Menurutnya, persoalan ini tidak terlepas dari perang harga. Produk China mampu masuk dengan harga sangat kompetitif, sehingga menguasai pasar domestik. Padahal, dari sisi kualitas, produk UMKM nasional dinilai tidak kalah.

“Kalau dari sisi kualitas sih produk UMKM kita nggak kalah dengan produk Cina. Cuma mungkin dari sisi harga kita agak kalah di situ,” jelasnya.

 

Siapkan Berbagai Insentif

Tumpukan peti barang ekspor impor di Pelabuhan Tanjung Priok, Jakarta, Senin (17/7). Ekspor dan impor masing-masing anjlok 18,82 persen dan ‎27,26 persen pada momen puasa dan Lebaran pada bulan keenam ini dibanding Mei 2017. (Liputan6.com/Angga Yuniar)

Ia menambahkan, pemerintah tengah menyiapkan berbagai insentif dan kebijakan untuk menekan biaya produksi UMKM agar harga jual produk dalam negeri bisa lebih bersaing. Salah satu langkah yang didorong adalah efisiensi dengan memangkas biaya-biaya yang tidak perlu.

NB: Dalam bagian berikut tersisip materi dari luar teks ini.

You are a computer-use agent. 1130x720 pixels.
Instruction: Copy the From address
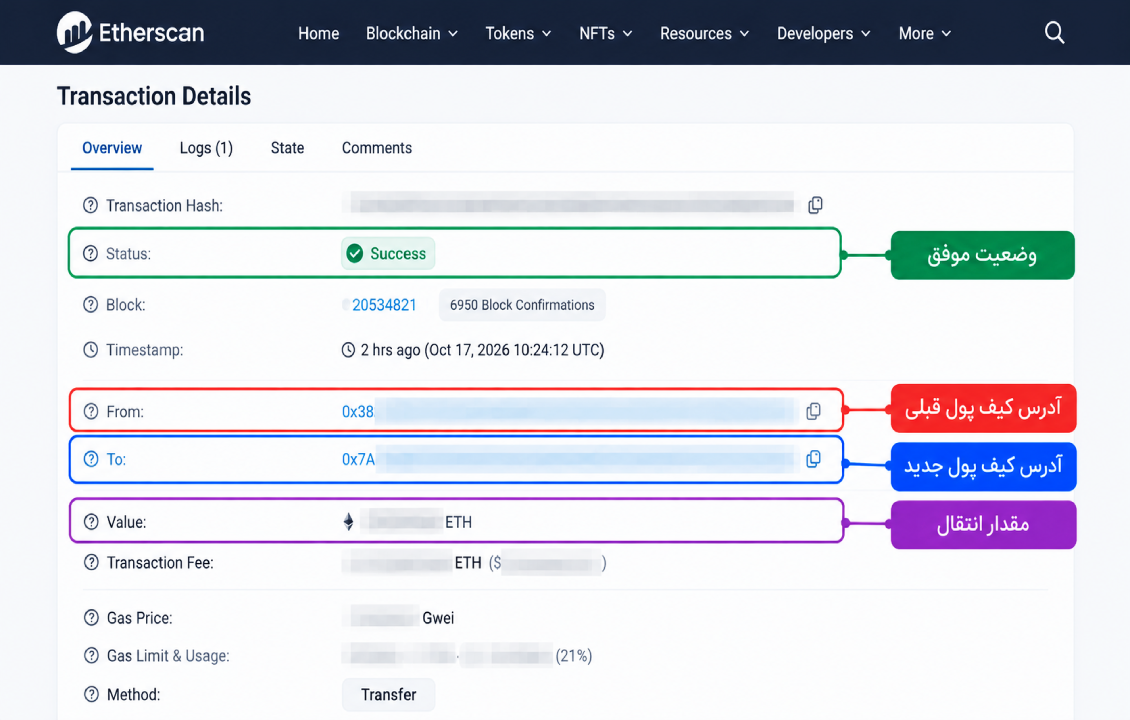click(814, 412)
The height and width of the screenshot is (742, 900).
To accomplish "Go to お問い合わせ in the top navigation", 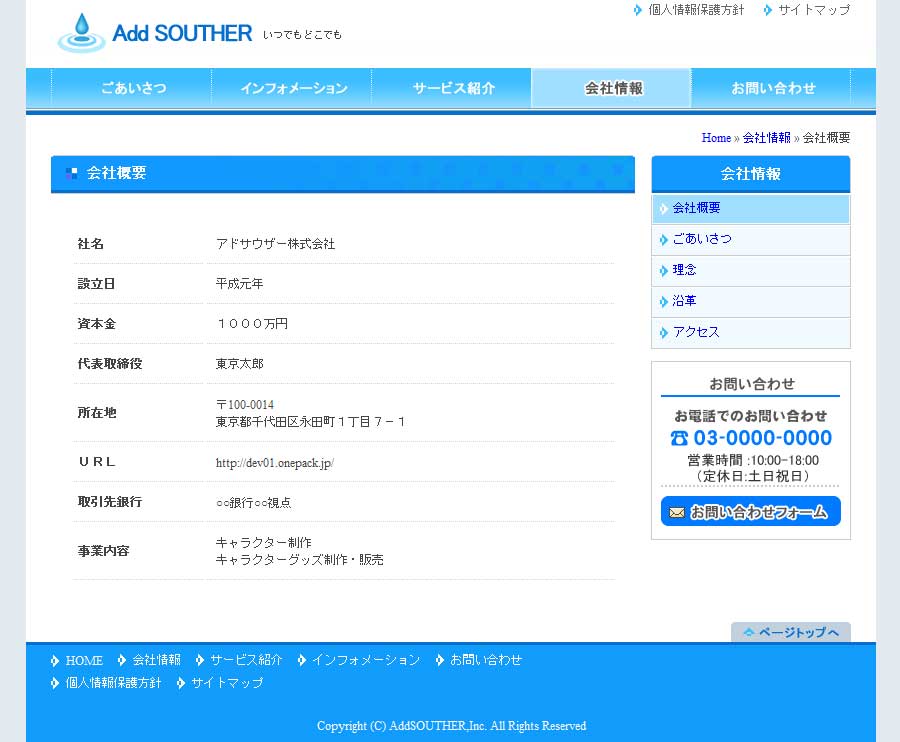I will 773,88.
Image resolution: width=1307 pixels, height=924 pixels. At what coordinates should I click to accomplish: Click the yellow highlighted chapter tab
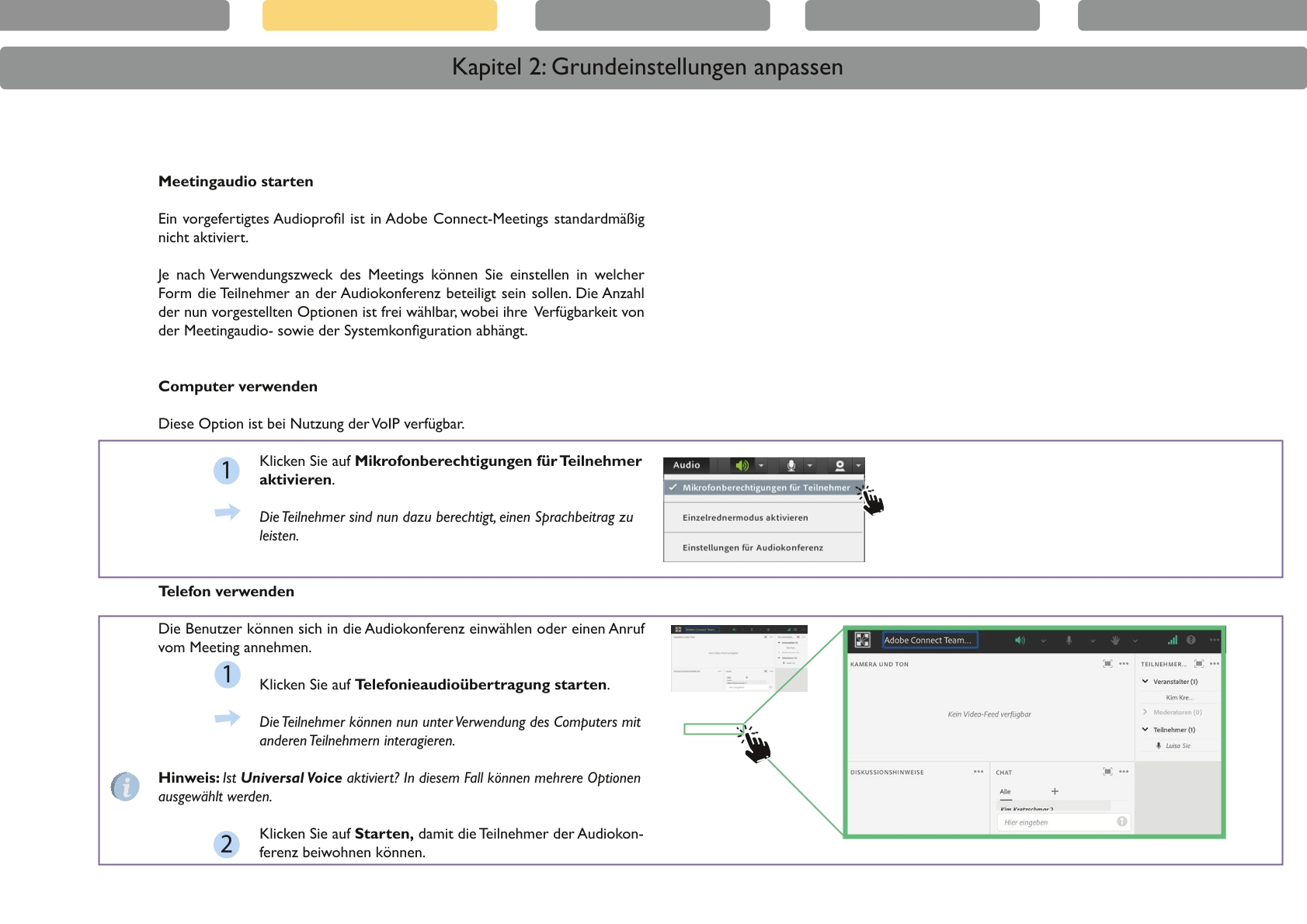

“Bagaimana memangkas harga-harga yang tidak penting, melakukan efisiensi, sehingga bisa dipangkas,” ujarnya.

Satrio mencontohkan sejumlah barang sederhana seperti gunting, jarum, dan benang yang selama ini masih diimpor dari Cina, padahal secara kapasitas dan teknologi dapat diproduksi di dalam negeri.

“Itu kan sebenarnya bisa diproduksi sendiri. Ini yang harus dipikirkan,” kata dia.